▸ **To do**
Your reply should be an exact copy of the lines from the one that holds "You are a computer-use agent. This" to the end of the data below.

Collected data
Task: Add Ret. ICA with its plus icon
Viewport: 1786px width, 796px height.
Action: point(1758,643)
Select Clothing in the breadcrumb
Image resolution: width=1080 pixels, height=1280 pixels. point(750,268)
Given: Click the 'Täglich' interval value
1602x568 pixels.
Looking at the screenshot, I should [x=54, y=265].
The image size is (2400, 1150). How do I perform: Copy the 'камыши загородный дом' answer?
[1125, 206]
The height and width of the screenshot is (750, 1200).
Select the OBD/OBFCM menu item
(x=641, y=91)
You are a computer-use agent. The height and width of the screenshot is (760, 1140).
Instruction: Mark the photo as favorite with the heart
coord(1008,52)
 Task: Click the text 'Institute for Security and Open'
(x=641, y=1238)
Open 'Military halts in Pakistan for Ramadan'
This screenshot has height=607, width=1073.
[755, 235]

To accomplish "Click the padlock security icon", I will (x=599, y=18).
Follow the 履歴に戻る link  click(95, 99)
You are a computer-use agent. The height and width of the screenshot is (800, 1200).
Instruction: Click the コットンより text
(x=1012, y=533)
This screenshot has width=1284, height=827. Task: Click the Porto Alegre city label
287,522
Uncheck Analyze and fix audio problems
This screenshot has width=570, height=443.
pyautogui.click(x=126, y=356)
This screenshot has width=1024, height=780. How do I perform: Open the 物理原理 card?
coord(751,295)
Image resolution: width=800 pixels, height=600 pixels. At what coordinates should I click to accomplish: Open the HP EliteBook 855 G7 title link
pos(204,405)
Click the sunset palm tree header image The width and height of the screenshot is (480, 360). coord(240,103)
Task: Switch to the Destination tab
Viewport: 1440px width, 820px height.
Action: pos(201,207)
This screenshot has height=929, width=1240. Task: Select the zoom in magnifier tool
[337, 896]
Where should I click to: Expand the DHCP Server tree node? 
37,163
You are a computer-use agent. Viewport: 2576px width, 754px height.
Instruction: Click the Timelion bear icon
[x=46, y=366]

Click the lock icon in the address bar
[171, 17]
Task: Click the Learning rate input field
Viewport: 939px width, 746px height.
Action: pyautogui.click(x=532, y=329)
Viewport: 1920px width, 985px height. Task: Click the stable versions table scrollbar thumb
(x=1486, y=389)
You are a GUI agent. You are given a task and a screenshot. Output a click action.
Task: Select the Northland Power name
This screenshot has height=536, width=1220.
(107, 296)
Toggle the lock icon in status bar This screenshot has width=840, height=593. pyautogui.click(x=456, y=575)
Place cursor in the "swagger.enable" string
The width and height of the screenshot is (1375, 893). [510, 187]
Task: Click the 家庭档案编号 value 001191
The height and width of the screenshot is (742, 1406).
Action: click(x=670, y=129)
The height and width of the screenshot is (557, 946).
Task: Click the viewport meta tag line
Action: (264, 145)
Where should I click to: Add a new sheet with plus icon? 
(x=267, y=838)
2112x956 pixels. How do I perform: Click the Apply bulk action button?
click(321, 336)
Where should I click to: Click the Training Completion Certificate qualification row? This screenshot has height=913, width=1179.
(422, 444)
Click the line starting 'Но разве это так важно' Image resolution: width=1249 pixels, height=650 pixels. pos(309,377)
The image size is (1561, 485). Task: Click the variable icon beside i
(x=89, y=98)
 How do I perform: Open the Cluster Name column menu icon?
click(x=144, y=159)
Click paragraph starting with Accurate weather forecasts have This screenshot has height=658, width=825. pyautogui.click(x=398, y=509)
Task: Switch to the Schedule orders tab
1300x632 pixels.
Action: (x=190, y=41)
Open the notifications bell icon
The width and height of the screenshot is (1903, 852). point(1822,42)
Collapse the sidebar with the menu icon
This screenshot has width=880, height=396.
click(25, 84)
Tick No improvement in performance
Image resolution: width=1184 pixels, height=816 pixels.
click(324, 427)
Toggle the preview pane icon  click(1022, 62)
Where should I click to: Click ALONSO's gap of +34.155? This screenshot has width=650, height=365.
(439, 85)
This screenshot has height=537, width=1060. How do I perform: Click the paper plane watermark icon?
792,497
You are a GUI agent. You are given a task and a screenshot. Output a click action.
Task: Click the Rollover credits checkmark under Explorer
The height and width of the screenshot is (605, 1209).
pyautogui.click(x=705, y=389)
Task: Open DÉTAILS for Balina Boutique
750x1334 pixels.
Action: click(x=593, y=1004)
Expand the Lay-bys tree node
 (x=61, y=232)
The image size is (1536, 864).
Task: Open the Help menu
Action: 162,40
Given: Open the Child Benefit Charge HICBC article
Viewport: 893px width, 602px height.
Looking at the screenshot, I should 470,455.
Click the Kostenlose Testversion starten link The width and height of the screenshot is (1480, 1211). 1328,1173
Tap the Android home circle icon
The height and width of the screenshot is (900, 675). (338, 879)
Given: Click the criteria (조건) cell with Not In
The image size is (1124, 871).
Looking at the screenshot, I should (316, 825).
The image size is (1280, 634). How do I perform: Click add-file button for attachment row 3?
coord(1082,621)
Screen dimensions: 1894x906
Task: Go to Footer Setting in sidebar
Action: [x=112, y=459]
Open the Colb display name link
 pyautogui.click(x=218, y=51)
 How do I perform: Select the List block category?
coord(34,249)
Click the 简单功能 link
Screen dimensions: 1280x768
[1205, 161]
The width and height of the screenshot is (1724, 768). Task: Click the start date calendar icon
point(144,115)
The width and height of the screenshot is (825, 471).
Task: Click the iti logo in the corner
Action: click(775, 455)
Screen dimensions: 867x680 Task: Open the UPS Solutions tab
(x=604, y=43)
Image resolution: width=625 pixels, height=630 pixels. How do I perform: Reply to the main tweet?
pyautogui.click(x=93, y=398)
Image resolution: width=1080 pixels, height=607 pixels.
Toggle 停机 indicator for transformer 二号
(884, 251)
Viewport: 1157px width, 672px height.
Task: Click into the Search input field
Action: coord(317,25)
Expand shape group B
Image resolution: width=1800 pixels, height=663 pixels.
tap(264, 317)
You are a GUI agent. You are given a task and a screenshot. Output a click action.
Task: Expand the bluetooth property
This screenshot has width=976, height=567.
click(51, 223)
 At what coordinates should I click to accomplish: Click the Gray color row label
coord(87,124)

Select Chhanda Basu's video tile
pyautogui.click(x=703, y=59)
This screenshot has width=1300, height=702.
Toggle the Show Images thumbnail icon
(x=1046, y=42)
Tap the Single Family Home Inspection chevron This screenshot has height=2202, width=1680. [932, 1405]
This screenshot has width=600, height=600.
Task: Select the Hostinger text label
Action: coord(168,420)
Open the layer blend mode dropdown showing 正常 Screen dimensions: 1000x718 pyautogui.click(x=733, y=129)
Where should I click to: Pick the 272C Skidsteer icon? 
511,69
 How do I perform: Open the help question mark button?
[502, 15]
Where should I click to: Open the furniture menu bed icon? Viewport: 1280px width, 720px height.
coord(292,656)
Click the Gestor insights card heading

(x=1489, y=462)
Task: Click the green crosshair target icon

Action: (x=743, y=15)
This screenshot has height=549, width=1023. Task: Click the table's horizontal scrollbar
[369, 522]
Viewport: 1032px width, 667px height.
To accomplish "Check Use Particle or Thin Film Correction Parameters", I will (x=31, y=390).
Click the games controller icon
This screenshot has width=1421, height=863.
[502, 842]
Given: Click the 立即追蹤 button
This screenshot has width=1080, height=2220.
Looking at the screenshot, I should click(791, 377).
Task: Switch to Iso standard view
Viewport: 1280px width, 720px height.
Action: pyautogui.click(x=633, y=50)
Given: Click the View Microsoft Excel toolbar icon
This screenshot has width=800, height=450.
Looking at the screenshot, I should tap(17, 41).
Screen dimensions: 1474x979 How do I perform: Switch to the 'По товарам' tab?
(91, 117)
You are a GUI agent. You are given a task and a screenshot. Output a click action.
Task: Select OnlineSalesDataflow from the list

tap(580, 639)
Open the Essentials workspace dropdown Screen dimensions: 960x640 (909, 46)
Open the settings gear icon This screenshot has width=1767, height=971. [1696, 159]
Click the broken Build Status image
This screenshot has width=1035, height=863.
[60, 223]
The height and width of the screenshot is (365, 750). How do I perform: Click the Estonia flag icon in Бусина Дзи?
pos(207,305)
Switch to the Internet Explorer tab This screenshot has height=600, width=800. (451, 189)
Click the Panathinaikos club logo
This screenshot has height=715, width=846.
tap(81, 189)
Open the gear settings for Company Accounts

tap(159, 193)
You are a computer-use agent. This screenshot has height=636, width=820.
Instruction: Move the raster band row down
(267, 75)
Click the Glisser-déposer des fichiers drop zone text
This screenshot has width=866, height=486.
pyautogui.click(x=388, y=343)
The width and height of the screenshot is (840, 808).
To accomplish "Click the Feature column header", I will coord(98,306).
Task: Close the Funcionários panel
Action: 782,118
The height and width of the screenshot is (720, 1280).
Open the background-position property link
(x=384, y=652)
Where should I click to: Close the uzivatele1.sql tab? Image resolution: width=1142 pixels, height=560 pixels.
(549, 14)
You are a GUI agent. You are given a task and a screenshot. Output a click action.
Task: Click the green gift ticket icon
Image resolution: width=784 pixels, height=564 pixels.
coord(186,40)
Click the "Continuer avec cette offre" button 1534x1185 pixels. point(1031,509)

▸ **Written response**
You are a computer-use agent. This screenshot has height=636, width=820.
Instruction: Move the raster band row down
(267, 75)
Click the Glisser-déposer des fichiers drop zone text
This screenshot has width=866, height=486.
pyautogui.click(x=388, y=343)
The width and height of the screenshot is (840, 808).
To accomplish "Click the Feature column header", I will coord(98,306).
Task: Close the Funcionários panel
Action: 782,118
The height and width of the screenshot is (720, 1280).
Open the background-position property link
(x=384, y=652)
Where should I click to: Close the uzivatele1.sql tab? Image resolution: width=1142 pixels, height=560 pixels.
(549, 14)
You are a GUI agent. You are given a task and a screenshot. Output a click action.
Task: Click the green gift ticket icon
Image resolution: width=784 pixels, height=564 pixels.
coord(186,40)
Click the "Continuer avec cette offre" button 1534x1185 pixels. point(1031,509)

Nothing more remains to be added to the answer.